## Instructions for the task
In the records below, find each line that holds "width" and return it.

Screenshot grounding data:

>>

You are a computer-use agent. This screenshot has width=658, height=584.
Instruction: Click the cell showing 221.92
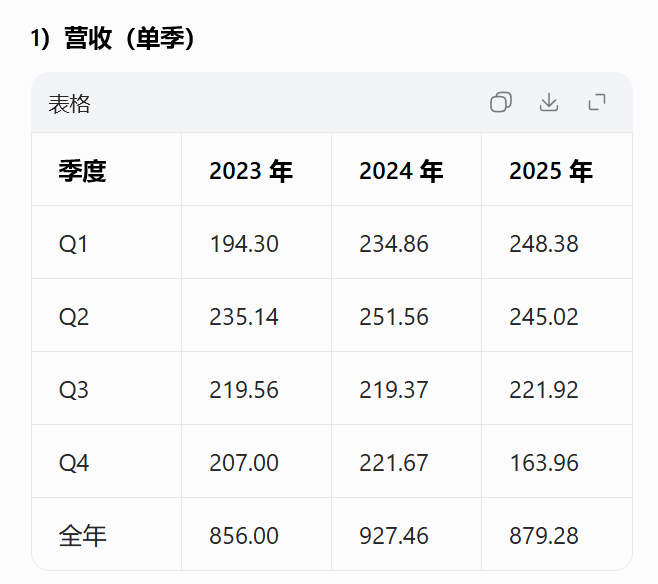click(x=544, y=390)
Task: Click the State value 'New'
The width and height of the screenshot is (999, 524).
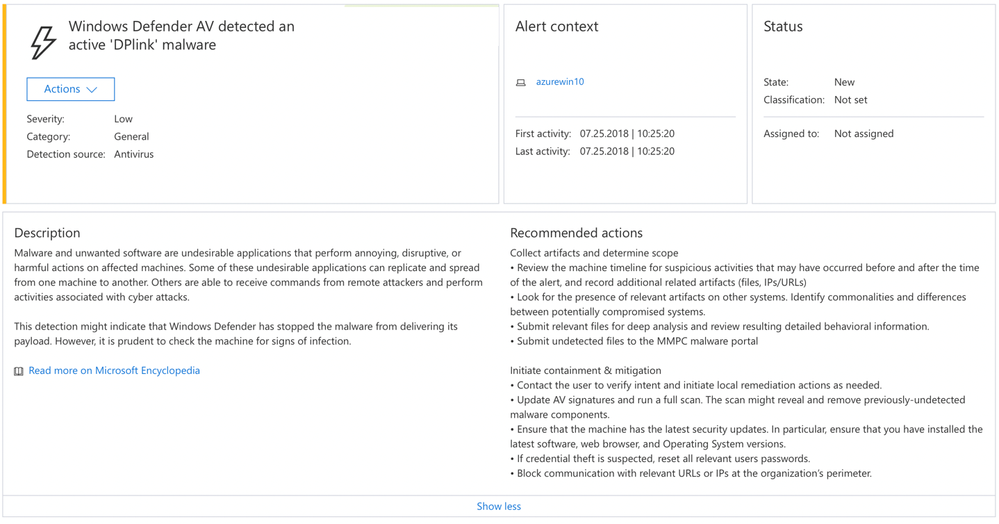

<<

## Answer area
You are a computer-use agent. This screenshot has width=658, height=584.
The width and height of the screenshot is (999, 524).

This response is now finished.